Task:
Reproduce the items word for word, from the first line through the line containing "center [174, 544].". Leave out the pictures.

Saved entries

--*--

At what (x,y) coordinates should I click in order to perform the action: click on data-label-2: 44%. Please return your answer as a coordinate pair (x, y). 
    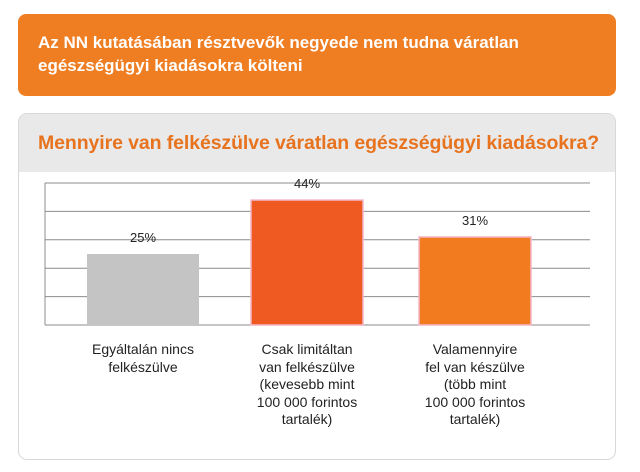
    Looking at the image, I should click on (307, 184).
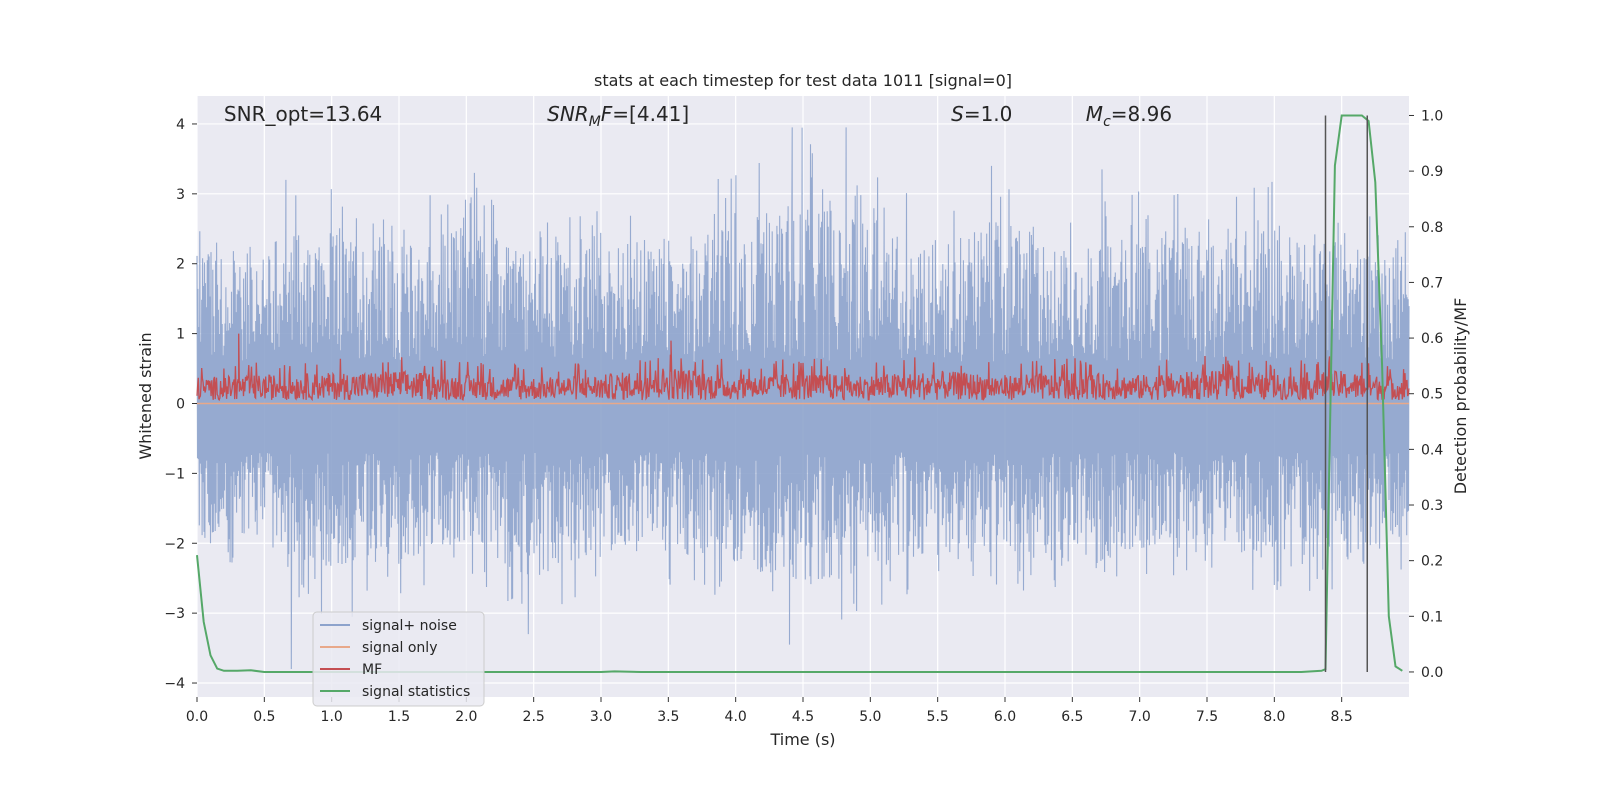 This screenshot has height=805, width=1600. What do you see at coordinates (174, 544) in the screenshot?
I see `y-tick-label: −2` at bounding box center [174, 544].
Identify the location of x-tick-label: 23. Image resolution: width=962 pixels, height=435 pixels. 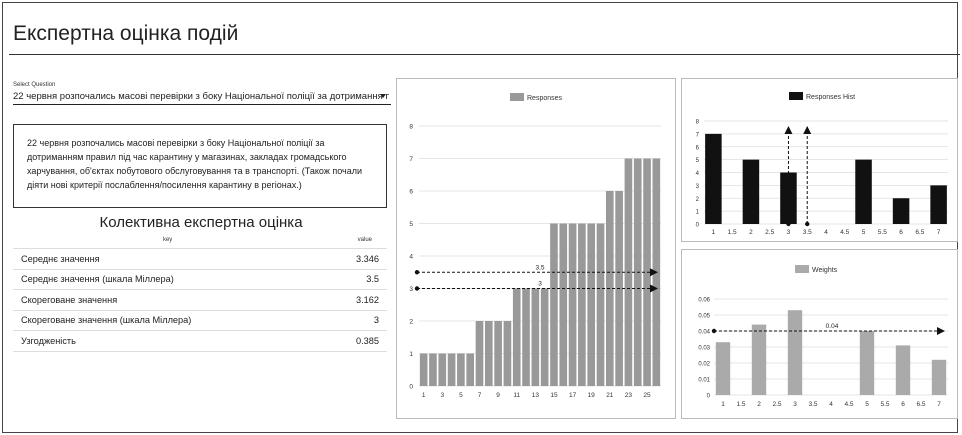
(629, 396).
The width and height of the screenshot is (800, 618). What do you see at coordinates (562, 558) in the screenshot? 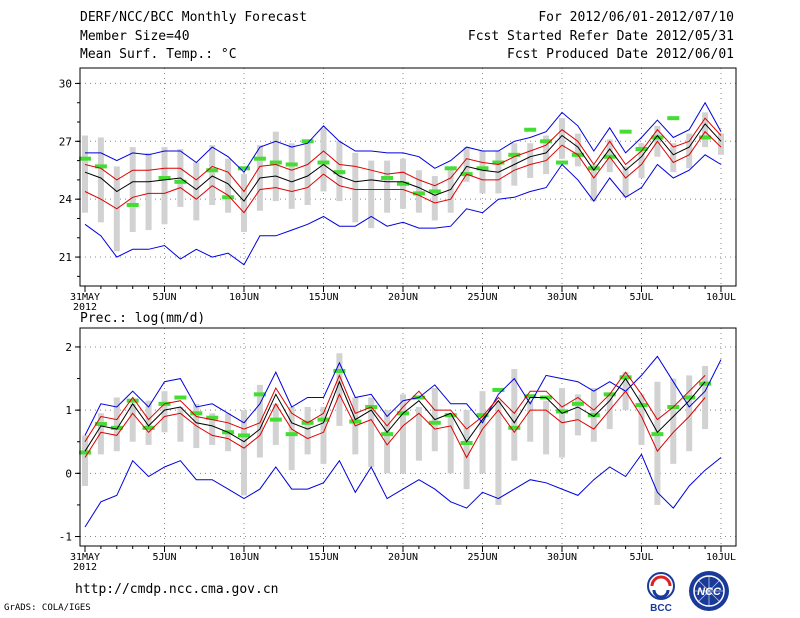
I see `panel2-xtick-label: 30JUN` at bounding box center [562, 558].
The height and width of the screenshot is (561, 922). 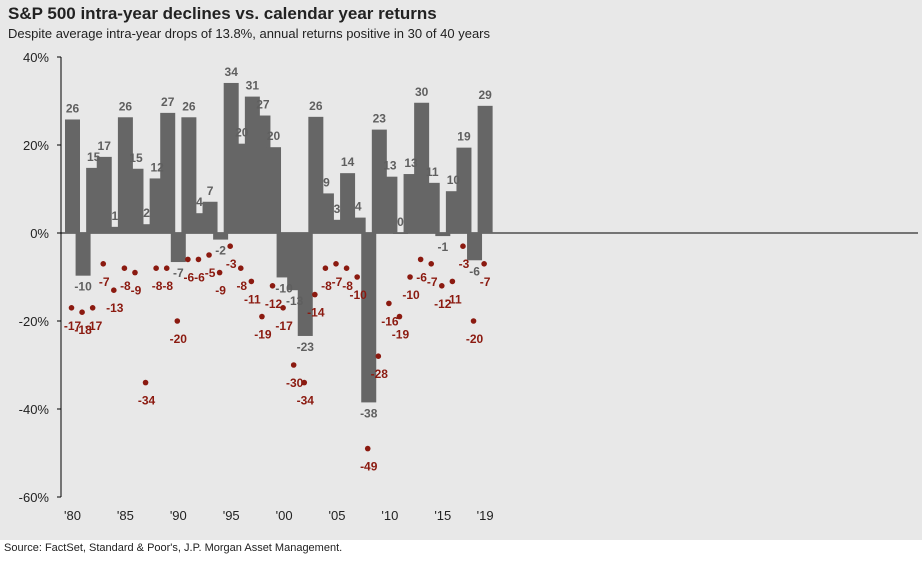 I want to click on return-label: -2, so click(x=220, y=251).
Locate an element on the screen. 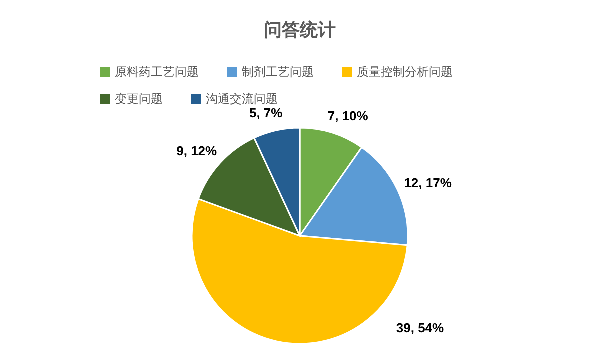 This screenshot has width=600, height=362. data-label: 5, 7% is located at coordinates (266, 112).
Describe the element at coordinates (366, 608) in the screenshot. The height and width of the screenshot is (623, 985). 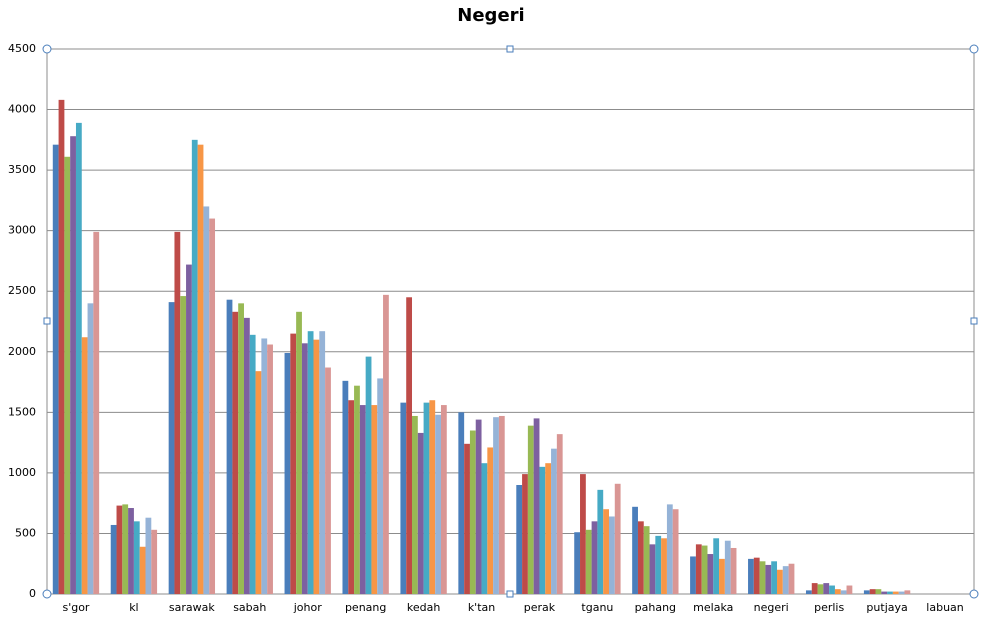
I see `x-tick-label: penang` at that location.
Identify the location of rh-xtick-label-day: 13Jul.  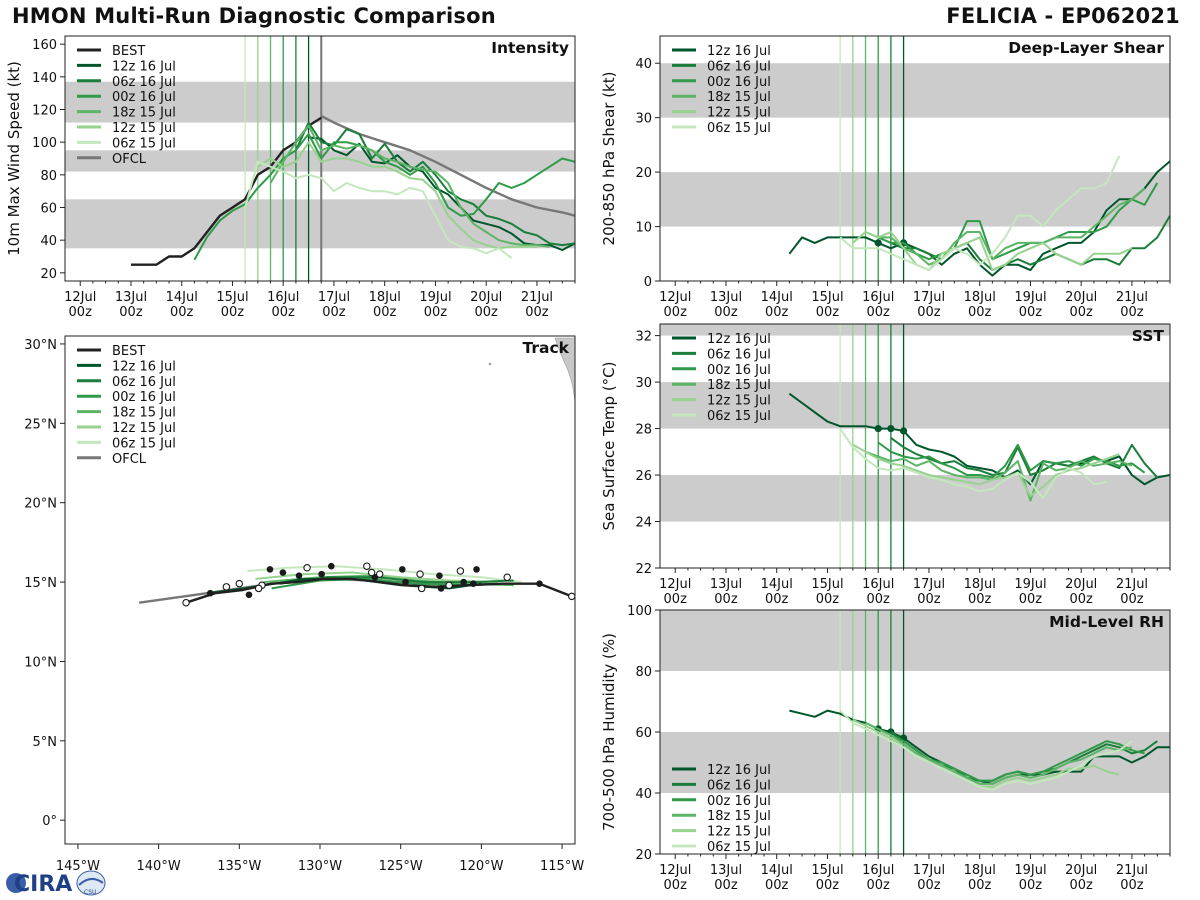
(726, 870).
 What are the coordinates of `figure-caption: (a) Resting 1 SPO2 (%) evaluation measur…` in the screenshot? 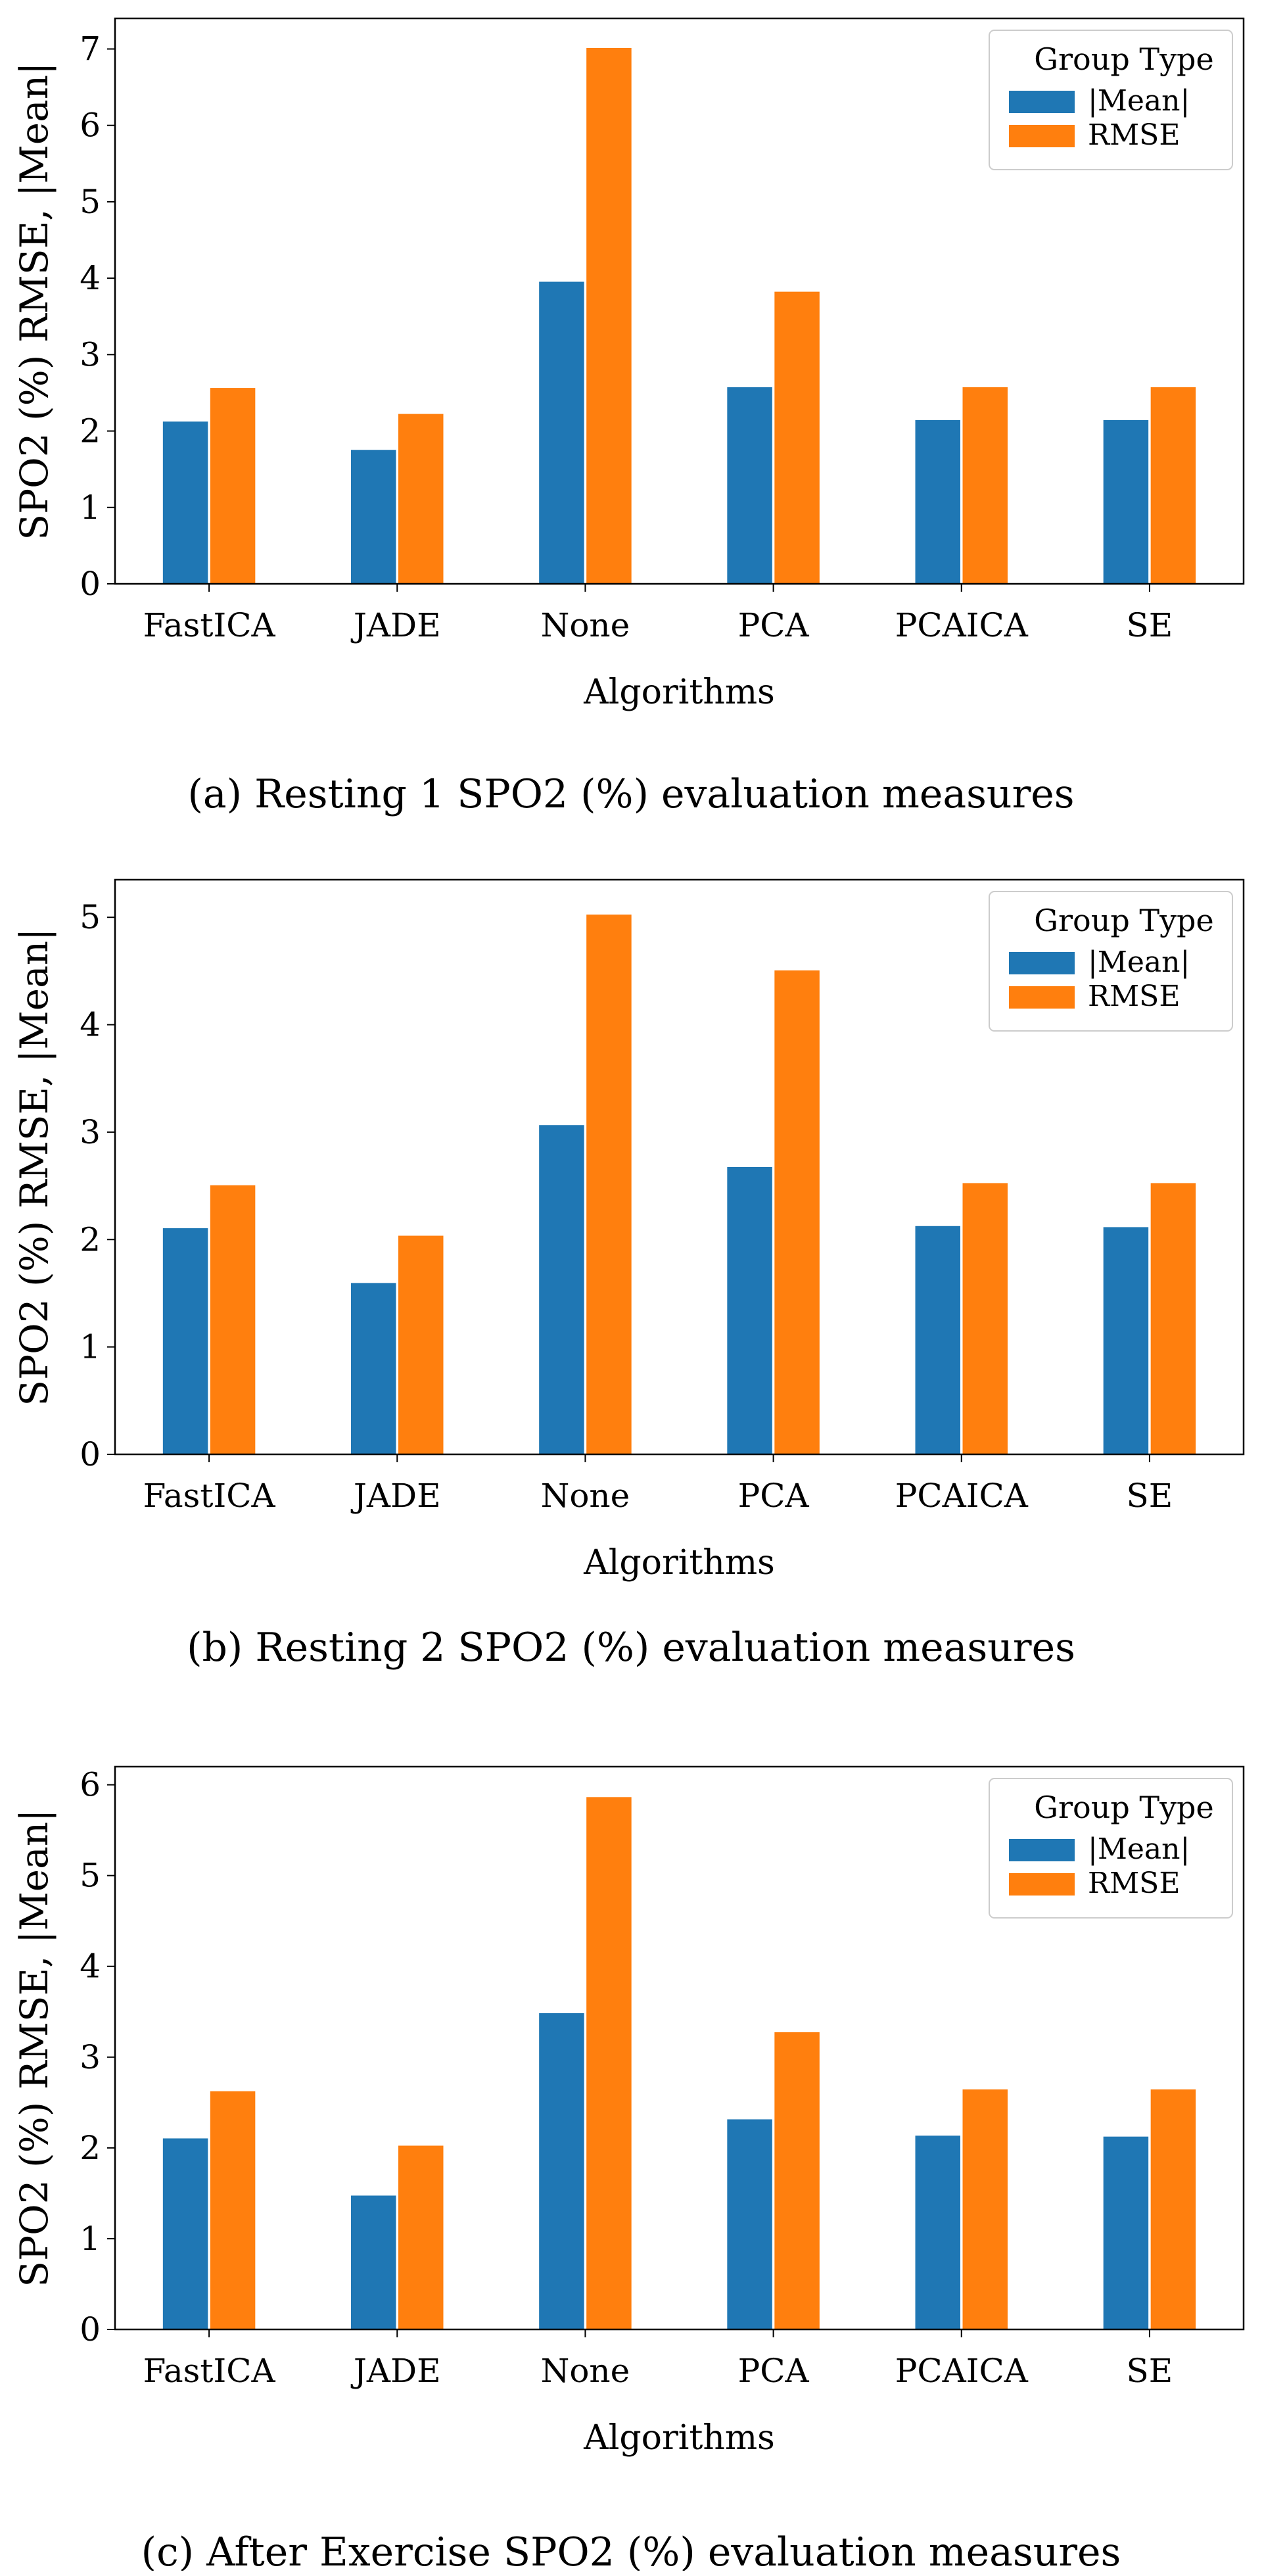 It's located at (631, 794).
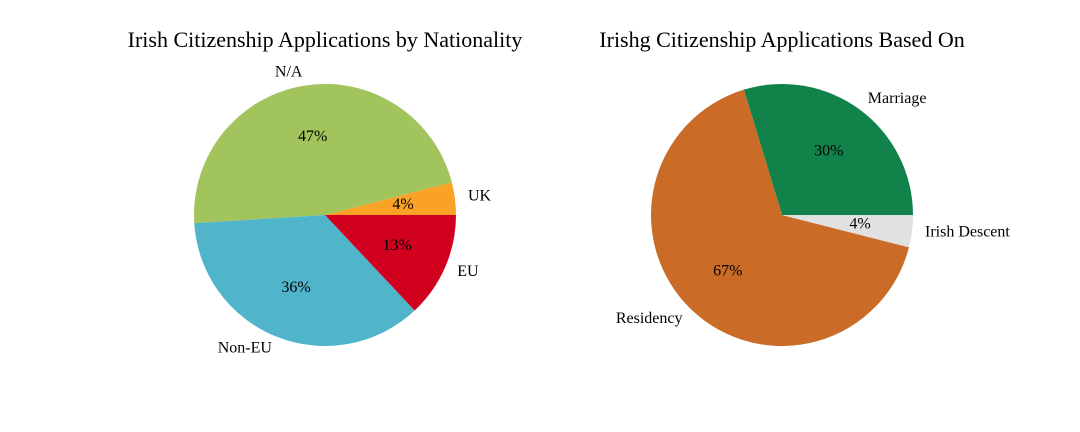  I want to click on pie-slice-marriage, so click(828, 150).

--*--

Problem solution:
At what (x,y) coordinates should I click in order to perform the action: click on data-label-2: 44%. Please return your answer as a coordinate pair (x, y). 
    Looking at the image, I should click on (307, 184).
 This screenshot has height=805, width=1600. What do you see at coordinates (174, 544) in the screenshot?
I see `y-tick-label: −2` at bounding box center [174, 544].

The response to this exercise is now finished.